Exercise> Repeat each record below exactly as given.
+---+
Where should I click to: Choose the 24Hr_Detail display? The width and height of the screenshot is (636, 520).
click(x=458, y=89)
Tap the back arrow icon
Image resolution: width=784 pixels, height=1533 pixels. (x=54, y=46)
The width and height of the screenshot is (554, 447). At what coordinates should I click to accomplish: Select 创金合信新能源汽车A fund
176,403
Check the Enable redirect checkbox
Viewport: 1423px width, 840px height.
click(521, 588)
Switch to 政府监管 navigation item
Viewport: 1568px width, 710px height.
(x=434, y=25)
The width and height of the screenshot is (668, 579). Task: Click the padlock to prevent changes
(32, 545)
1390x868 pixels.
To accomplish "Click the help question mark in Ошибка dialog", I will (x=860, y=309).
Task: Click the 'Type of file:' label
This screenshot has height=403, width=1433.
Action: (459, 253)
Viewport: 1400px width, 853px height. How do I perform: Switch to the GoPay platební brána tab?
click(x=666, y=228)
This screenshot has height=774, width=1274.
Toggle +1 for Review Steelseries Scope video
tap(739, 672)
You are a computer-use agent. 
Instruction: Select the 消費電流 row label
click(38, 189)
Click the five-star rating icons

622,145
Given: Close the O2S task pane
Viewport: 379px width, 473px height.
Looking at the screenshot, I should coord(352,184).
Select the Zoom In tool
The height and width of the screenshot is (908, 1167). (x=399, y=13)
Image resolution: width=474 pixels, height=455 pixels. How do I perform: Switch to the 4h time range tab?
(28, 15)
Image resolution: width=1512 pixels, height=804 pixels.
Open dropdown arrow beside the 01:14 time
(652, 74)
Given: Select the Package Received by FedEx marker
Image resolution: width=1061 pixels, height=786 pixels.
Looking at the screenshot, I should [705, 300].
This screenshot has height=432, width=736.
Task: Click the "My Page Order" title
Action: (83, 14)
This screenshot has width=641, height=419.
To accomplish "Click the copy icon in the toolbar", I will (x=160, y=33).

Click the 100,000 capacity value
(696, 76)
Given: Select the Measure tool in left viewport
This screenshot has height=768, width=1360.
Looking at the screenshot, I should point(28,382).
+---+
Expected answer>
Where should I click to: Choose the 24Hr_Detail display? The width and height of the screenshot is (636, 520).
click(x=458, y=89)
Tap the back arrow icon
Image resolution: width=784 pixels, height=1533 pixels. (x=54, y=46)
The width and height of the screenshot is (554, 447). At what coordinates should I click to accomplish: Select 创金合信新能源汽车A fund
176,403
Check the Enable redirect checkbox
Viewport: 1423px width, 840px height.
click(521, 588)
Switch to 政府监管 navigation item
Viewport: 1568px width, 710px height.
(x=434, y=25)
The width and height of the screenshot is (668, 579). Task: Click the padlock to prevent changes
(32, 545)
1390x868 pixels.
To accomplish "Click the help question mark in Ошибка dialog", I will (x=860, y=309).
Task: Click the 'Type of file:' label
This screenshot has height=403, width=1433.
Action: (459, 253)
Viewport: 1400px width, 853px height. How do I perform: Switch to the GoPay platební brána tab?
click(x=666, y=228)
This screenshot has height=774, width=1274.
Toggle +1 for Review Steelseries Scope video
tap(739, 672)
You are a computer-use agent. 
Instruction: Select the 消費電流 row label
click(38, 189)
Click the five-star rating icons

622,145
Given: Close the O2S task pane
Viewport: 379px width, 473px height.
Looking at the screenshot, I should coord(352,184).
Select the Zoom In tool
The height and width of the screenshot is (908, 1167). (x=399, y=13)
Image resolution: width=474 pixels, height=455 pixels. How do I perform: Switch to the 4h time range tab?
(28, 15)
Image resolution: width=1512 pixels, height=804 pixels.
Open dropdown arrow beside the 01:14 time
(652, 74)
Given: Select the Package Received by FedEx marker
Image resolution: width=1061 pixels, height=786 pixels.
Looking at the screenshot, I should [705, 300].
This screenshot has height=432, width=736.
Task: Click the "My Page Order" title
Action: (83, 14)
This screenshot has width=641, height=419.
To accomplish "Click the copy icon in the toolbar", I will (x=160, y=33).

Click the 100,000 capacity value
(696, 76)
Given: Select the Measure tool in left viewport
This screenshot has height=768, width=1360.
Looking at the screenshot, I should point(28,382).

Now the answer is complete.